***** Reading passage

Mother’s gut microflora determines autism risk
Gut microbiome plays an important role in maintaining your health. Recently researchers also discovered that gut microbiome during pregnancy may play a critical role in determining a child’s autism risk. Recent studies have suggested a link between autism and dysregulated immune responses and an altered gut microbiome. But how a mother’s microbiome — collections of microorganisms that are naturally found in your gut — can contribute to a child’s autism risk remained unclear until now.
Mice with the gut microbiome prone to IL-17a response had babies who developed autism-like neurodevelopmental disorders, while the mice without the specific gut bacteria had babies with no autism-spectrum disorder behaviour.
Researchers from the University of Virginia School of Medicine used a mouse model to test their hypothesis that autism-like behaviour may be triggered by an immune response to a molecule called interleukin-17a (IL-17a). This molecule has been associated with conditions such as rheumatoid arthritis, multiple sclerosis and psoriasis.
The researchers divided mice into two groups: one had microflora in their gut making them prone to IL-17 response, while the other group did not have that specific gut microflora. Both sets of mice were exposed to a virus designed to trigger an immune response and thus IL-17a. The researchers found that mice with the gut microbiome prone to IL-17a response had babies who developed autism-like neurodevelopmental disorders, while the mice without the specific gut bacteria had babies with no autism-spectrum disorder behaviour. The findings suggest that there is a link between gut microbiome and immune response, which affects the neural development of babies.

**********
***** Provided material

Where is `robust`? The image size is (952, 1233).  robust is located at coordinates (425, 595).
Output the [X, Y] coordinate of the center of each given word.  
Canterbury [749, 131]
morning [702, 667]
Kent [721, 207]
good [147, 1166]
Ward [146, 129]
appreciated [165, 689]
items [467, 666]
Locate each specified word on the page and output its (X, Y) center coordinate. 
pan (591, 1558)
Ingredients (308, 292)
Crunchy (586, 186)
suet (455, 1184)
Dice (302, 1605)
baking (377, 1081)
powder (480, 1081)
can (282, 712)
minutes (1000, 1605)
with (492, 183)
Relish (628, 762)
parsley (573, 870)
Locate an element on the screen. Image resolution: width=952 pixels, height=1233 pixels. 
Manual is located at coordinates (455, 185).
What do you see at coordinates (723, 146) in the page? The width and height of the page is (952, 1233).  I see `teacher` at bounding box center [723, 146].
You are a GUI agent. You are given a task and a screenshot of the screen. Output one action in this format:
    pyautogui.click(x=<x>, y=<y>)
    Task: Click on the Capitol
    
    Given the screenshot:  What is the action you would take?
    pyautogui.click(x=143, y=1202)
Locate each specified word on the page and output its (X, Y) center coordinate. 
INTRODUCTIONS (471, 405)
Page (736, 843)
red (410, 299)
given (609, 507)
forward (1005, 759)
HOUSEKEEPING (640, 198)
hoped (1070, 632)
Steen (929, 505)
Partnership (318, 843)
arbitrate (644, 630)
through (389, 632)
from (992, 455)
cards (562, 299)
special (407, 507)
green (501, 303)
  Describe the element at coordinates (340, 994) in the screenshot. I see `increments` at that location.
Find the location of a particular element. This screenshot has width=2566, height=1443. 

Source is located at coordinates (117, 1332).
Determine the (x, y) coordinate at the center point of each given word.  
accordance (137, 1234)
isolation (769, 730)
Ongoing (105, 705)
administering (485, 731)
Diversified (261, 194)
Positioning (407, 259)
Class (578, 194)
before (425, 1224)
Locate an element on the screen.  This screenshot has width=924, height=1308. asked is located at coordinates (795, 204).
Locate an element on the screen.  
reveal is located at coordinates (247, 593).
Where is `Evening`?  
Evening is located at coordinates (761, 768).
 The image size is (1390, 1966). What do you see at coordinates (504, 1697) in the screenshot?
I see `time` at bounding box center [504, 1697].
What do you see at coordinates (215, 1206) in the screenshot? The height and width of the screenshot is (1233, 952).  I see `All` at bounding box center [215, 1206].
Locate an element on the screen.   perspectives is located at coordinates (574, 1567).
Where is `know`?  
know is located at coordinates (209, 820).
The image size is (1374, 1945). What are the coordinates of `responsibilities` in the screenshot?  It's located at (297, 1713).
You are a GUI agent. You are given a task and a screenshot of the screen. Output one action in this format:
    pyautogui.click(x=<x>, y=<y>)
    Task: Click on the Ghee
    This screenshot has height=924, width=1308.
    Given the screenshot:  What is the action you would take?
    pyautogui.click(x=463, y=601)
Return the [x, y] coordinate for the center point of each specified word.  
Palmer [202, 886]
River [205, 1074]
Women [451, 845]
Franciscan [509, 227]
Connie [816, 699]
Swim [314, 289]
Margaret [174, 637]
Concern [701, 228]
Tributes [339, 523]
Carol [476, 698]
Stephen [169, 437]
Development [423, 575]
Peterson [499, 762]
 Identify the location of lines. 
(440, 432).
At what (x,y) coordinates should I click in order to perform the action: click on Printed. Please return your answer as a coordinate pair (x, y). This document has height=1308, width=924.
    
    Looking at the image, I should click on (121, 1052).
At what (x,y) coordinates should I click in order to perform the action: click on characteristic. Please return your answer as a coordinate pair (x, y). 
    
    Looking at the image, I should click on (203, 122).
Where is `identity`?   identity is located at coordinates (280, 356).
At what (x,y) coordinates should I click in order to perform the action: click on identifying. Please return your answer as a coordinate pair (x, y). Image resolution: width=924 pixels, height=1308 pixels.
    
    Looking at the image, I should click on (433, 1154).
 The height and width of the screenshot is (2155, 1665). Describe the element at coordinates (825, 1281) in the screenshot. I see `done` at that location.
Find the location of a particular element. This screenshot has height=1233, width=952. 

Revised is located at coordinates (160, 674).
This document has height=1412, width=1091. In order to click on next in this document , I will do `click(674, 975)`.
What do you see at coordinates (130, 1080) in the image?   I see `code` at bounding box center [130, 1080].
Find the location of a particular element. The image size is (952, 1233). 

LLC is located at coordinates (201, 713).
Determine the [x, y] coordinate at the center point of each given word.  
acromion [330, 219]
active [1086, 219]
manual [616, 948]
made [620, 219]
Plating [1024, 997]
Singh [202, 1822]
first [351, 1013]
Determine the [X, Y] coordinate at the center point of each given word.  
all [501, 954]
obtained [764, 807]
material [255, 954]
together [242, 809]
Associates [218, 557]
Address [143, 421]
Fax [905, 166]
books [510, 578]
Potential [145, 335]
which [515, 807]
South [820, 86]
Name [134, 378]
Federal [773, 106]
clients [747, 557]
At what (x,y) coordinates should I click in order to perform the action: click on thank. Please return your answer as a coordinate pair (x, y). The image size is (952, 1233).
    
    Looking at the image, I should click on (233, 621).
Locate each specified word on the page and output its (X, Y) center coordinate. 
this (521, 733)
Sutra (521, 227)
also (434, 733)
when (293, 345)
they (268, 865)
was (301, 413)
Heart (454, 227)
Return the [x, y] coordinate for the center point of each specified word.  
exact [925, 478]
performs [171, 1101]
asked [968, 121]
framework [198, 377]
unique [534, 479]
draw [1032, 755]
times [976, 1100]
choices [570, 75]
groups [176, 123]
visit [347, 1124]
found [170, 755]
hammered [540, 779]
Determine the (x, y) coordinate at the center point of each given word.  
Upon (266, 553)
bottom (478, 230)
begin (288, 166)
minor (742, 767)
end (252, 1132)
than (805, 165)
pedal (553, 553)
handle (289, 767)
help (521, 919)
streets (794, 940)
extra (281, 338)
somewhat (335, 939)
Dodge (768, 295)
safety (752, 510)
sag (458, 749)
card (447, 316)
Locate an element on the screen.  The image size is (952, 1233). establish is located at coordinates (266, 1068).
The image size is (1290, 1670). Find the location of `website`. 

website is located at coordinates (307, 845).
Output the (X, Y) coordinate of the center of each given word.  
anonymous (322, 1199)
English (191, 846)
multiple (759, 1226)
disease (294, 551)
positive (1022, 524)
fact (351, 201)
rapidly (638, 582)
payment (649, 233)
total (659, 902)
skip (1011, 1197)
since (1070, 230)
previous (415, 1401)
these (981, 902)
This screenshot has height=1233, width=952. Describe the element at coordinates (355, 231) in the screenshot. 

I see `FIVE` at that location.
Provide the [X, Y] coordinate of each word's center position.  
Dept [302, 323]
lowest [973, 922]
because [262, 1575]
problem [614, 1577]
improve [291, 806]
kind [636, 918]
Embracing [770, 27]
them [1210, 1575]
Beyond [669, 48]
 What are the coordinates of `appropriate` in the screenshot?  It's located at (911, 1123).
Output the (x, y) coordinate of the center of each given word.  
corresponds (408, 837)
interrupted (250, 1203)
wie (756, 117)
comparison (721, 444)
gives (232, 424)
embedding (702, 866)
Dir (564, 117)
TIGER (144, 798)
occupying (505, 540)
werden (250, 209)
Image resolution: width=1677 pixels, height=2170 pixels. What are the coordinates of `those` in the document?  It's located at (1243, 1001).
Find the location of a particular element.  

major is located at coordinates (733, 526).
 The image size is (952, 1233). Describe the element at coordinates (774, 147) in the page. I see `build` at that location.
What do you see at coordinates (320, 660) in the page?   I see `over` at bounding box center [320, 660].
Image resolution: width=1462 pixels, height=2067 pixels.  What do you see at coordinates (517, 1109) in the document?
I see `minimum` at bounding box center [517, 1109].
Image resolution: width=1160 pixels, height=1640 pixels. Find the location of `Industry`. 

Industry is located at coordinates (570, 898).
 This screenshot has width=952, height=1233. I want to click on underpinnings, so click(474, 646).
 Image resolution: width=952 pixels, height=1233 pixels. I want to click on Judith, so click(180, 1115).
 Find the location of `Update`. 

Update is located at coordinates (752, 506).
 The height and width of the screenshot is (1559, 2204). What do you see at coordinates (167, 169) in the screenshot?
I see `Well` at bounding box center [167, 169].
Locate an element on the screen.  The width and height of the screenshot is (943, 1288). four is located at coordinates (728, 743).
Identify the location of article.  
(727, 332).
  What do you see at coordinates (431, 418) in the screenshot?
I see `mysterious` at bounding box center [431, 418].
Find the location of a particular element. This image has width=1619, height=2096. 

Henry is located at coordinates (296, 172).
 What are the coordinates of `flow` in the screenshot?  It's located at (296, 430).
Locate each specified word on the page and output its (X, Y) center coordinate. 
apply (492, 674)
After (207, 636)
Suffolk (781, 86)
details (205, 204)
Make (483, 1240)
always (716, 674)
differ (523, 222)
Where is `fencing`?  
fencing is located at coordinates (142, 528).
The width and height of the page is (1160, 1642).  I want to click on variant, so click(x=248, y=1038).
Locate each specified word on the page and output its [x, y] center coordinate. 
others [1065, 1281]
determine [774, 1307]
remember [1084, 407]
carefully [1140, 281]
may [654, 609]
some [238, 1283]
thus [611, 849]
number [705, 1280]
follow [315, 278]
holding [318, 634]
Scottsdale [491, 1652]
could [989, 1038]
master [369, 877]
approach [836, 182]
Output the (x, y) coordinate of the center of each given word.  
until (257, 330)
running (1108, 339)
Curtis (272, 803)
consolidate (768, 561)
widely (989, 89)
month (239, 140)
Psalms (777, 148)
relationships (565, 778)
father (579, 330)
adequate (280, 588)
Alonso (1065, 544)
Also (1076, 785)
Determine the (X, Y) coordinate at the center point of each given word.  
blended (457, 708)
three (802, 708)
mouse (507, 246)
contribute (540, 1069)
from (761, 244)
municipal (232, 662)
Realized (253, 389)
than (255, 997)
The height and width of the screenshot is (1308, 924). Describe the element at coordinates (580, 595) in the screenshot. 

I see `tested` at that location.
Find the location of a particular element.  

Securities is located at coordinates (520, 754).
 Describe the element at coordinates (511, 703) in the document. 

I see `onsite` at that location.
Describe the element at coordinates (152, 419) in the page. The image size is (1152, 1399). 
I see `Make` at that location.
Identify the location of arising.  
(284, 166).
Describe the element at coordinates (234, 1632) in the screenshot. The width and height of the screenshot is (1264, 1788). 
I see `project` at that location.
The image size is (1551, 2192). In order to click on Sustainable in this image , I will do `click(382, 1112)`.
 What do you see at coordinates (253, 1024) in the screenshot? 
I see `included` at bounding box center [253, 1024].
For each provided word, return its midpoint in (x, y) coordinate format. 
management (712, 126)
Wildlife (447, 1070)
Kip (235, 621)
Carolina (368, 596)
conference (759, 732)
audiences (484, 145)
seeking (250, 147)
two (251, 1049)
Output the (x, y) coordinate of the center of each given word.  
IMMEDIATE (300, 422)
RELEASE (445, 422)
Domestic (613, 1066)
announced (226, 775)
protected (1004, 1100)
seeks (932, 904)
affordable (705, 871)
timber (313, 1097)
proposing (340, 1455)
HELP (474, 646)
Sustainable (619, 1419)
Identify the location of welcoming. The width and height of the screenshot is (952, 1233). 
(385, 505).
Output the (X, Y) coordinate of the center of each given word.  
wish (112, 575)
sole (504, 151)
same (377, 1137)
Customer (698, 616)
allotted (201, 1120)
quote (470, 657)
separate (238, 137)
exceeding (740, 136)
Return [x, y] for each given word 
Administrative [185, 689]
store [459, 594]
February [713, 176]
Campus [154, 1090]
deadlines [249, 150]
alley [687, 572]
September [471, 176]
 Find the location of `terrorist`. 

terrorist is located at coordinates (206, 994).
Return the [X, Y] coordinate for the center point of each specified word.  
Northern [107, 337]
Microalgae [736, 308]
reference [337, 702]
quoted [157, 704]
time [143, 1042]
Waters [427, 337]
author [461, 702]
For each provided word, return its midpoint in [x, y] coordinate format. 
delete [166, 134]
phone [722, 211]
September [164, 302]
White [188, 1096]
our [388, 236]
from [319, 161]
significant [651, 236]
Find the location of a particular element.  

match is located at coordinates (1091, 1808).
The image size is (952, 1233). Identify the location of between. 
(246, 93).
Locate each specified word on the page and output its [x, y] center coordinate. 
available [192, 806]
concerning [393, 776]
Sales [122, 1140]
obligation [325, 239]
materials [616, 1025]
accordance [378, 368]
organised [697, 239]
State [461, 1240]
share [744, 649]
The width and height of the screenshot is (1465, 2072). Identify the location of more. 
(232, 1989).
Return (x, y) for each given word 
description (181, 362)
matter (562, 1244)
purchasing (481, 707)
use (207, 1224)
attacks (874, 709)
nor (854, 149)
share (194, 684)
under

**********

Problem 1: Return the passage of the gut microflora article from "The researchers divided" up to and including "development of babies.", copied word for word.
Problem 2: In the gut microflora article, the mouse study was carried out by researchers from which institution?

Output 1:
The researchers divided mice into two groups: one had microflora in their gut making them prone to IL-17 response, while the other group did not have that specific gut microflora. Both sets of mice were exposed to a virus designed to trigger an immune response and thus IL-17a. The researchers found that mice with the gut microbiome prone to IL-17a response had babies who developed autism-like neurodevelopmental disorders, while the mice without the specific gut bacteria had babies with no autism-spectrum disorder behaviour. The findings suggest that there is a link between gut microbiome and immune response, which affects the neural development of babies.

Output 2: The University of Virginia School of Medicine.